- [YOUR TASK] From the line containing "You are a computer-use" through the last line of the records, print every line exactly and nothing more.
^^^^^^^^^^^^^^^^
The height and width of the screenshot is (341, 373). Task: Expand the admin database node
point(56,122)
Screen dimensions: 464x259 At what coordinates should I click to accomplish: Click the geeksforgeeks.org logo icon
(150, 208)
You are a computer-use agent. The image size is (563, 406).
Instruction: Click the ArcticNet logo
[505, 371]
^^^^^^^^^^^^^^^^
- [OUTPUT FOR THIS TASK]
You are a computer-use agent. The image size is (563, 406).
Instruction: Click the ArcticNet logo
[505, 371]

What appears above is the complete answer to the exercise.